I ran into a situation with .html_safe when communicating with a fellow programmer, and discovered that the method name isn't as clear as desired.
.html_safedoes not mean “please make this html safe”, it’s the opposite - it is you the programmer telling rails that “this string is html safe, promise!”
This can be confused by programmers, and hence be a potential security risk. A programmer should be able to read the name of a method and unambiguously be able to predict what it does, precisely.
Renaming it to:
.prevent_html_escaping would make it unambiguous, and directly refer to what is actually being done (so that the programmer doesn’t have to infer what “safe” means, precisely).
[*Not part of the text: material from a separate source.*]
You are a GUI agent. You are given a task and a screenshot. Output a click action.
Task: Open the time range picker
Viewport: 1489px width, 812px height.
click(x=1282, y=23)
Another potential name could be something like:
.render_html That name avoids the double negative: “preventing” an “escaping” (even though that that is what actually happens, since rails escapes html by default)
It’s not the best name, since “render” alludes to something that should be placed in a view or template, but this method should never be called from a view,
because “Code should never call html_safe on a string unless that code constructed the string and actually ensured it’s html-safety.”, according to this blog post.
Maybe .unescape_html is the best name for it. It states what you do with the string, and not what state it should be in afterwards (“this html is safe”).
Naming methods like verbs are also more in line with method naming convention, I think.
Suggestions for better names are welcome.